The hegemony of consumerism is so complete that it is easy to mistake marketing for the only sort of information that exists. This makes the adman's alibi, his excuse for prominence, seem only ever more convincing. But it's not clear whether the internet exacerbates this or allows for more information to circulate non-commercially.

Yesterday, the NYT covered the existence of hyperlocal news aggregators -- services that collect news customized for a user's highly specific locale. Basically, these are services that would function like neighborhood blogs but with a little more pretense to newspapery objectivity. One such service, EveryBlock, furnishes its sites "with links to news articles and posts from local bloggers, along with data feeds from city governments, with crime reports, restaurant inspections, and notices of road construction and film shoots."

Providing relevant information to a neighborhood is obviously good, but the question is always who will pay to have this news collected, and how? Right now, it seems like these services are mainly collecting government-generated information and making it more accessible. (Makes you wonder why the state doesn't already do this.) And they are probably grabbing freely available stuff from amateur bloggers who may not even know they are being reprinted. But they still have to pay their bills, even if they are not paying writers and reporters. At that point, the problem of editorial independence emerges. If you support hyperlocal news sites with hyperlocal ads, the chances for objectivity seem more remote; it seems highly likely that the local news will then become the equivalent of an ad circular -- those weird envelopes stuffed with coupons that sometimes end up in every single person's mailbox, or those unwanted bargain broadsheets that can always be found lying on apartment building stoops collecting rainwater.

These two paragraphs get at the contradiction:

The news business “is in a difficult time period right now, between what was and what will be,” said Gary Kebbel, the journalism program director for the Knight Foundation, which has backed 35 local Web experiments. “Our democracy is based upon geography, and we believe local information is such a core need for our democracy to survive.”
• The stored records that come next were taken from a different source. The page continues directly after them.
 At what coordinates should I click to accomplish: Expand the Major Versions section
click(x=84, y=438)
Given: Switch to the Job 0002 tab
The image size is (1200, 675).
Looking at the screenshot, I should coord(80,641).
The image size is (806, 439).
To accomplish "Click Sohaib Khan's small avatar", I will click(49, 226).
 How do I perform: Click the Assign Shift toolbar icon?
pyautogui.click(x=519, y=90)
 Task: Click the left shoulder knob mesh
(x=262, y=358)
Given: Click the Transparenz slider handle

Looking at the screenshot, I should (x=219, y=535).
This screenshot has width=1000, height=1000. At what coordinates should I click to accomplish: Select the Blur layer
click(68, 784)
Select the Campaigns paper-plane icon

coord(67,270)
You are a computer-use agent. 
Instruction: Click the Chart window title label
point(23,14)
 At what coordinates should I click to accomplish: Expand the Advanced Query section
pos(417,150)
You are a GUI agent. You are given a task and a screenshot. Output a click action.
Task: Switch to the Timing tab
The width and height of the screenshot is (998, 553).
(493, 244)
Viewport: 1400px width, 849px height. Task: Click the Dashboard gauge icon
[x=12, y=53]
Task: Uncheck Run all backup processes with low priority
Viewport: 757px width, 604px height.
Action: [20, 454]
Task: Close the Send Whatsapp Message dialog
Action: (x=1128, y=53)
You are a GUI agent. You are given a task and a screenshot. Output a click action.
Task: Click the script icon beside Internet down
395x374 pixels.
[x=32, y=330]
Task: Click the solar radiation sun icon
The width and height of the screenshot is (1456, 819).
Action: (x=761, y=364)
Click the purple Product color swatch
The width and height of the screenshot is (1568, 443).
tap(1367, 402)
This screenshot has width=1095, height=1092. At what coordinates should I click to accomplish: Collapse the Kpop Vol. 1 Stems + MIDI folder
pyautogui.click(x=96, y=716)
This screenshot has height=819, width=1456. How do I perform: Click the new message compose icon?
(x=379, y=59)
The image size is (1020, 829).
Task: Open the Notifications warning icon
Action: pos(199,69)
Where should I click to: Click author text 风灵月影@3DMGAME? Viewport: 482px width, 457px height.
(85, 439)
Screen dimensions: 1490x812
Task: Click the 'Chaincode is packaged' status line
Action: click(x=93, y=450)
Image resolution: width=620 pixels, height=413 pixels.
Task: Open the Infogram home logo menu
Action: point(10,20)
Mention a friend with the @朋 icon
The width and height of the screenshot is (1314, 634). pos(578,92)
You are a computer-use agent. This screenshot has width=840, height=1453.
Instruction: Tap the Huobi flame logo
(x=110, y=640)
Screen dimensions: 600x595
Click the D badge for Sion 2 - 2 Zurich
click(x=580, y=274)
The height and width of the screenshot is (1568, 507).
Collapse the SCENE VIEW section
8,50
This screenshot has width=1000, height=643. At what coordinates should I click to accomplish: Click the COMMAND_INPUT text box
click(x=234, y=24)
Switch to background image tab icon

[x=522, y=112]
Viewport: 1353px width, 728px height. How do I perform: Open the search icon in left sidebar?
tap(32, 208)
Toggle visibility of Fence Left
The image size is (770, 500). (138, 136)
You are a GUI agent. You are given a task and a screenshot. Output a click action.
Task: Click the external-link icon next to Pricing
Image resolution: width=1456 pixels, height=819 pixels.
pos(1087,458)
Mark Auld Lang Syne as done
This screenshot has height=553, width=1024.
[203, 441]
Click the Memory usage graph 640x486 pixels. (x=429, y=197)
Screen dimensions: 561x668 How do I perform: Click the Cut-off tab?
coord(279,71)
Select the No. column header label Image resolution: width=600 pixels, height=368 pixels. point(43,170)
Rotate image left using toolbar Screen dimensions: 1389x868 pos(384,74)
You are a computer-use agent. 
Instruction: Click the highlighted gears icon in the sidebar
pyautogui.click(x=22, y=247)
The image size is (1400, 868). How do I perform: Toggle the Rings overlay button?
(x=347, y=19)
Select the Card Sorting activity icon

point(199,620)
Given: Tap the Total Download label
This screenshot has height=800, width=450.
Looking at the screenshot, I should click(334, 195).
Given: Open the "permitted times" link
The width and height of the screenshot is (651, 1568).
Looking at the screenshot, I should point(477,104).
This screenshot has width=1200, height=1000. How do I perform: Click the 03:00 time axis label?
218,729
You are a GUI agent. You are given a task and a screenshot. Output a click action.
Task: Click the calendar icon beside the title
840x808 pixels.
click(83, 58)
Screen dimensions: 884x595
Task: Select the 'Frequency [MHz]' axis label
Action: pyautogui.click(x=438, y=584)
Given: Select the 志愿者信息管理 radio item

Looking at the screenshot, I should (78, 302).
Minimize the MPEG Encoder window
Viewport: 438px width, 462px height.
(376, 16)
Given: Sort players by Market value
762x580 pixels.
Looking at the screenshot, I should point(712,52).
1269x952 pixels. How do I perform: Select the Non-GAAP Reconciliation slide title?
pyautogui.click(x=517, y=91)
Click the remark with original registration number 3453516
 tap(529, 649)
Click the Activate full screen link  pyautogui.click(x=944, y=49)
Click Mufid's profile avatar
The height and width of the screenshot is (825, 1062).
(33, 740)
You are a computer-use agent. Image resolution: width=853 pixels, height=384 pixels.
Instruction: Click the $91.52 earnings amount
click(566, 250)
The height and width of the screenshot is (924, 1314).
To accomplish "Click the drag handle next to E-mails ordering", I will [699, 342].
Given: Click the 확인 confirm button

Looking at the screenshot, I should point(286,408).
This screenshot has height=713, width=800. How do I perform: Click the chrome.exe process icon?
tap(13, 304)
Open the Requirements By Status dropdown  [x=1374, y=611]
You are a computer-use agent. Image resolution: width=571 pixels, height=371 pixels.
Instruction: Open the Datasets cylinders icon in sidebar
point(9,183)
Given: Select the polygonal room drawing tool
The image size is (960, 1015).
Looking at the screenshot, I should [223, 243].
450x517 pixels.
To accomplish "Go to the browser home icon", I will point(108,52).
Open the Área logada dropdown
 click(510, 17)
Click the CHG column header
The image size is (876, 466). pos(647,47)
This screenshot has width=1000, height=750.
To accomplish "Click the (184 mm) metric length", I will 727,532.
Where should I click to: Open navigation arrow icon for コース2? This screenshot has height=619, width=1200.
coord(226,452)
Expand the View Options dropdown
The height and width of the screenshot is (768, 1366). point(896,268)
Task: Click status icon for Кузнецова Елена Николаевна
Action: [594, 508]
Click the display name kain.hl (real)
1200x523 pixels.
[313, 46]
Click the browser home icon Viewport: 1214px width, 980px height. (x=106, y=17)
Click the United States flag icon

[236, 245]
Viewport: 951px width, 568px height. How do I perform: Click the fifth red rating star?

Of course, like traditional media, the hyperlocal sites have to find a way to bring in sufficient revenue to support their business. And so far, they have had only limited success selling ads. Some have shouldered the cost of fielding a sales force to reach mom-and-pop businesses that may know nothing about online advertising.

If local information is truly going to be useful to grass-roots level democracy, it probably shouldn't be manipulated to suit the limited purposes of interested businesses. But the distortions in what is covered that inevitably arises from commercial sponsorship of periodicals (through the efforts to capture audiences that can be sold to advertisers) are likely to be more pronounced when the field being covered is smaller. Omissions become proportionally larger.